# [Task brief]
Please reproduce the following records exactly, with nothing omitted.

# [Dataset records]
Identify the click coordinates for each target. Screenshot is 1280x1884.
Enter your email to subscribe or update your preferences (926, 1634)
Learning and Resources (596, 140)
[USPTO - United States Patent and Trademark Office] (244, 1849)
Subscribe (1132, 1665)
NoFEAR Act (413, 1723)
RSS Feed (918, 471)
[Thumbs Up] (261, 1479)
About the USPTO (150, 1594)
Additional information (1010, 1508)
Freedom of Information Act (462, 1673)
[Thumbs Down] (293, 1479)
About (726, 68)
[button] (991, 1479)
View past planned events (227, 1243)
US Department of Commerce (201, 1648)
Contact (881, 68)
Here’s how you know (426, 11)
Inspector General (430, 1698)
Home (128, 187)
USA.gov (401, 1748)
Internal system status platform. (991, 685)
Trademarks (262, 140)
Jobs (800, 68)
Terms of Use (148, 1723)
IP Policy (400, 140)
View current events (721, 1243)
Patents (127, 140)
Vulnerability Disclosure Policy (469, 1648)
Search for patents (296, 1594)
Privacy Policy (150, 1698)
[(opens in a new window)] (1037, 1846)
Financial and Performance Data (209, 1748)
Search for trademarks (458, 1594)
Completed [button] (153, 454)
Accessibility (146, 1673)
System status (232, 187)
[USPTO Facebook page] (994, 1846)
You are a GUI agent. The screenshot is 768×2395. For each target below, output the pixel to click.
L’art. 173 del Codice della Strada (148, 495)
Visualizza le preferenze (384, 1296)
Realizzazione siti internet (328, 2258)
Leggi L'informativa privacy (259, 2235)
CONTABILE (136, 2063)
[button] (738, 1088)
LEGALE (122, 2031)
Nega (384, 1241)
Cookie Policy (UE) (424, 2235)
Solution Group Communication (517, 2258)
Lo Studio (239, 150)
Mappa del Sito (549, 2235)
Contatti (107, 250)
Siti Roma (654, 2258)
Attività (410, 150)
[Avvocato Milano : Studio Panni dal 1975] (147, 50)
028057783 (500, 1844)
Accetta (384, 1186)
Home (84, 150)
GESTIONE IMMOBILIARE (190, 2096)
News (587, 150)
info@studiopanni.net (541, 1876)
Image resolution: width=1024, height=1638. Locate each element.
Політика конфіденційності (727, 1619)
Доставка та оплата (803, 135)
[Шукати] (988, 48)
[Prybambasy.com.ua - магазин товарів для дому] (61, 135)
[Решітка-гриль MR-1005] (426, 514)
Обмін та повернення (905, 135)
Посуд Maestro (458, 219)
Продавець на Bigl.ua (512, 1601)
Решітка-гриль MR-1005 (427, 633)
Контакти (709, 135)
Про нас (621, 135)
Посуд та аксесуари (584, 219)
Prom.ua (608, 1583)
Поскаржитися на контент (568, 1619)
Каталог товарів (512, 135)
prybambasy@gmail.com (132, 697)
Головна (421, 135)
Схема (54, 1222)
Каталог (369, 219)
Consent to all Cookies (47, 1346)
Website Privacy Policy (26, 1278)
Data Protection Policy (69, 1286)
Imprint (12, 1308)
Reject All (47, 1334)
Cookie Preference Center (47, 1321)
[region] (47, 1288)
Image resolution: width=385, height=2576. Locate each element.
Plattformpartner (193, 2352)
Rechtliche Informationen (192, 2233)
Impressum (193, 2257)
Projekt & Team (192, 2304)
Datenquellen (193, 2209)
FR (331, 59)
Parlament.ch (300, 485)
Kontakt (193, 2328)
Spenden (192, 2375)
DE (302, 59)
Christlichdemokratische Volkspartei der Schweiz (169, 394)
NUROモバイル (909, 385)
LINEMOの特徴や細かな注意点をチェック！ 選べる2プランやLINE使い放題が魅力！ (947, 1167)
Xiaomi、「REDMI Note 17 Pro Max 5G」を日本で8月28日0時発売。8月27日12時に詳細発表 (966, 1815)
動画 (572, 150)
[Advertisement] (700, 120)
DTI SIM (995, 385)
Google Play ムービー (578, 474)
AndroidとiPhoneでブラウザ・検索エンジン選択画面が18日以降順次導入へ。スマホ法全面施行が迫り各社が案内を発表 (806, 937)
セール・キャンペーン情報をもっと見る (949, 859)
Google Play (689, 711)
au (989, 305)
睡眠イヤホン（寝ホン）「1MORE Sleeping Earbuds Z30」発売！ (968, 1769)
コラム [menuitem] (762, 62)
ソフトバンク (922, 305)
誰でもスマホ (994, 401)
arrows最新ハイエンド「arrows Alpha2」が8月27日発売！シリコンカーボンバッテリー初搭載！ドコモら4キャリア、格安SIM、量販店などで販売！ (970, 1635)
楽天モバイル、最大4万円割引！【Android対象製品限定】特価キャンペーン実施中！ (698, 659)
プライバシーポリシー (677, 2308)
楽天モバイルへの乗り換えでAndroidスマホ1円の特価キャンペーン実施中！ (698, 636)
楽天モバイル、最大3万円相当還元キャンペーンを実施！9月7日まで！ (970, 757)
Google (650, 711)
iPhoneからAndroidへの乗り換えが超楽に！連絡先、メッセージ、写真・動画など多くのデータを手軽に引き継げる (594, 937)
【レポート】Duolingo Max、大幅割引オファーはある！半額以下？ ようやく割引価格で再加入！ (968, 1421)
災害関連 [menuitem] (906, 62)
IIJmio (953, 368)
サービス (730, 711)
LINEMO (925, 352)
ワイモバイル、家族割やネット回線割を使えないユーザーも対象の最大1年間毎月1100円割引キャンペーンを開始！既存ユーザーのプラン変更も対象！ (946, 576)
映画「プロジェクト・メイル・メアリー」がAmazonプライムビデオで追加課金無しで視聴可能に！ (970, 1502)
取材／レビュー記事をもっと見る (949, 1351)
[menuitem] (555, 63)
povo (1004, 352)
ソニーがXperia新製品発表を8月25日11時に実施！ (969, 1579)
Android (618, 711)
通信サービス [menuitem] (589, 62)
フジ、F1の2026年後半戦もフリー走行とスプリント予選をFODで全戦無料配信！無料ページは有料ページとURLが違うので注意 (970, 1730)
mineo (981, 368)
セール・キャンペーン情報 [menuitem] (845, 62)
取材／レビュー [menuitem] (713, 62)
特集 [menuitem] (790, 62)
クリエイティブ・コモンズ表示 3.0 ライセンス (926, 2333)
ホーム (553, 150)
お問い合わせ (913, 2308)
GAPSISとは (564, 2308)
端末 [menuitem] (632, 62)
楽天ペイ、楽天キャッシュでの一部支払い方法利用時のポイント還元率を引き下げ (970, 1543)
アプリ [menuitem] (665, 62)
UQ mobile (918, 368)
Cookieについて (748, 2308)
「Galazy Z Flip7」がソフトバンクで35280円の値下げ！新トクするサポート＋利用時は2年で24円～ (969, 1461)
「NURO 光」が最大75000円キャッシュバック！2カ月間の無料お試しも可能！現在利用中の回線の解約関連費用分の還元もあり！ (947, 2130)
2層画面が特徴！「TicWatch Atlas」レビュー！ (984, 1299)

# [Finished task]
Identify the click coordinates for each target. Screenshot is 1280x1884.
Enter your email to subscribe or update your preferences (926, 1634)
Learning and Resources (596, 140)
[USPTO - United States Patent and Trademark Office] (244, 1849)
Subscribe (1132, 1665)
NoFEAR Act (413, 1723)
RSS Feed (918, 471)
[Thumbs Up] (261, 1479)
About the USPTO (150, 1594)
Additional information (1010, 1508)
Freedom of Information Act (462, 1673)
[Thumbs Down] (293, 1479)
About (726, 68)
[button] (991, 1479)
View past planned events (227, 1243)
US Department of Commerce (201, 1648)
Contact (881, 68)
Here’s how you know (426, 11)
Inspector General (430, 1698)
Home (128, 187)
USA.gov (401, 1748)
Internal system status platform. (991, 685)
Trademarks (262, 140)
Jobs (800, 68)
Terms of Use (148, 1723)
IP Policy (400, 140)
View current events (721, 1243)
Patents (127, 140)
Vulnerability Disclosure Policy (469, 1648)
Search for patents (296, 1594)
Privacy Policy (150, 1698)
[(opens in a new window)] (1037, 1846)
Financial and Performance Data (209, 1748)
Search for trademarks (458, 1594)
Completed [button] (153, 454)
Accessibility (146, 1673)
System status (232, 187)
[USPTO Facebook page] (994, 1846)
You are a GUI agent. The screenshot is 768×2395. For each target below, output the pixel to click.
L’art. 173 del Codice della Strada (148, 495)
Visualizza le preferenze (384, 1296)
Realizzazione siti internet (328, 2258)
Leggi L'informativa privacy (259, 2235)
CONTABILE (136, 2063)
[button] (738, 1088)
LEGALE (122, 2031)
Nega (384, 1241)
Cookie Policy (UE) (424, 2235)
Solution Group Communication (517, 2258)
Lo Studio (239, 150)
Mappa del Sito (549, 2235)
Contatti (107, 250)
Siti Roma (654, 2258)
Attività (410, 150)
[Avvocato Milano : Studio Panni dal 1975] (147, 50)
028057783 (500, 1844)
Accetta (384, 1186)
Home (84, 150)
GESTIONE IMMOBILIARE (190, 2096)
News (587, 150)
info@studiopanni.net (541, 1876)
Image resolution: width=1024, height=1638. Locate each element.
Політика конфіденційності (727, 1619)
Доставка та оплата (803, 135)
[Шукати] (988, 48)
[Prybambasy.com.ua - магазин товарів для дому] (61, 135)
[Решітка-гриль MR-1005] (426, 514)
Обмін та повернення (905, 135)
Посуд Maestro (458, 219)
Продавець на Bigl.ua (512, 1601)
Решітка-гриль MR-1005 (427, 633)
Контакти (709, 135)
Про нас (621, 135)
Посуд та аксесуари (584, 219)
Prom.ua (608, 1583)
Поскаржитися на контент (568, 1619)
Каталог товарів (512, 135)
prybambasy@gmail.com (132, 697)
Головна (421, 135)
Схема (54, 1222)
Каталог (369, 219)
Consent to all Cookies (47, 1346)
Website Privacy Policy (26, 1278)
Data Protection Policy (69, 1286)
Imprint (12, 1308)
Reject All (47, 1334)
Cookie Preference Center (47, 1321)
[region] (47, 1288)
Image resolution: width=385, height=2576. Locate each element.
Plattformpartner (193, 2352)
Rechtliche Informationen (192, 2233)
Impressum (193, 2257)
Projekt & Team (192, 2304)
Datenquellen (193, 2209)
FR (331, 59)
Parlament.ch (300, 485)
Kontakt (193, 2328)
Spenden (192, 2375)
DE (302, 59)
Christlichdemokratische Volkspartei der Schweiz (169, 394)
NUROモバイル (909, 385)
LINEMOの特徴や細かな注意点をチェック！ 選べる2プランやLINE使い放題が魅力！ (947, 1167)
Xiaomi、「REDMI Note 17 Pro Max 5G」を日本で8月28日0時発売。8月27日12時に詳細発表 (966, 1815)
動画 (572, 150)
[Advertisement] (700, 120)
DTI SIM (995, 385)
Google Play ムービー (578, 474)
AndroidとiPhoneでブラウザ・検索エンジン選択画面が18日以降順次導入へ。スマホ法全面施行が迫り各社が案内を発表 (806, 937)
セール・キャンペーン情報をもっと見る (949, 859)
Google Play (689, 711)
au (989, 305)
睡眠イヤホン（寝ホン）「1MORE Sleeping Earbuds Z30」発売！ (968, 1769)
コラム [menuitem] (762, 62)
ソフトバンク (922, 305)
誰でもスマホ (994, 401)
arrows最新ハイエンド「arrows Alpha2」が8月27日発売！シリコンカーボンバッテリー初搭載！ドコモら4キャリア、格安SIM、量販店などで販売！ (970, 1635)
楽天モバイル、最大4万円割引！【Android対象製品限定】特価キャンペーン実施中！ (698, 659)
プライバシーポリシー (677, 2308)
楽天モバイルへの乗り換えでAndroidスマホ1円の特価キャンペーン実施中！ (698, 636)
楽天モバイル、最大3万円相当還元キャンペーンを実施！9月7日まで！ (970, 757)
Google (650, 711)
iPhoneからAndroidへの乗り換えが超楽に！連絡先、メッセージ、写真・動画など多くのデータを手軽に引き継げる (594, 937)
【レポート】Duolingo Max、大幅割引オファーはある！半額以下？ ようやく割引価格で再加入！ (968, 1421)
災害関連 [menuitem] (906, 62)
IIJmio (953, 368)
サービス (730, 711)
LINEMO (925, 352)
ワイモバイル、家族割やネット回線割を使えないユーザーも対象の最大1年間毎月1100円割引キャンペーンを開始！既存ユーザーのプラン変更も対象！ (946, 576)
映画「プロジェクト・メイル・メアリー」がAmazonプライムビデオで追加課金無しで視聴可能に！ (970, 1502)
取材／レビュー記事をもっと見る (949, 1351)
[menuitem] (555, 63)
povo (1004, 352)
ソニーがXperia新製品発表を8月25日11時に実施！ (969, 1579)
Android (618, 711)
通信サービス [menuitem] (589, 62)
フジ、F1の2026年後半戦もフリー走行とスプリント予選をFODで全戦無料配信！無料ページは有料ページとURLが違うので注意 (970, 1730)
mineo (981, 368)
セール・キャンペーン情報 [menuitem] (845, 62)
取材／レビュー [menuitem] (713, 62)
特集 [menuitem] (790, 62)
クリエイティブ・コモンズ表示 3.0 ライセンス (926, 2333)
ホーム (553, 150)
お問い合わせ (913, 2308)
GAPSISとは (564, 2308)
端末 [menuitem] (632, 62)
楽天ペイ、楽天キャッシュでの一部支払い方法利用時のポイント還元率を引き下げ (970, 1543)
アプリ [menuitem] (665, 62)
UQ mobile (918, 368)
Cookieについて (748, 2308)
「Galazy Z Flip7」がソフトバンクで35280円の値下げ！新トクするサポート＋利用時は2年で24円～ (969, 1461)
「NURO 光」が最大75000円キャッシュバック！2カ月間の無料お試しも可能！現在利用中の回線の解約関連費用分の還元もあり！ (947, 2130)
2層画面が特徴！「TicWatch Atlas」レビュー！ (984, 1299)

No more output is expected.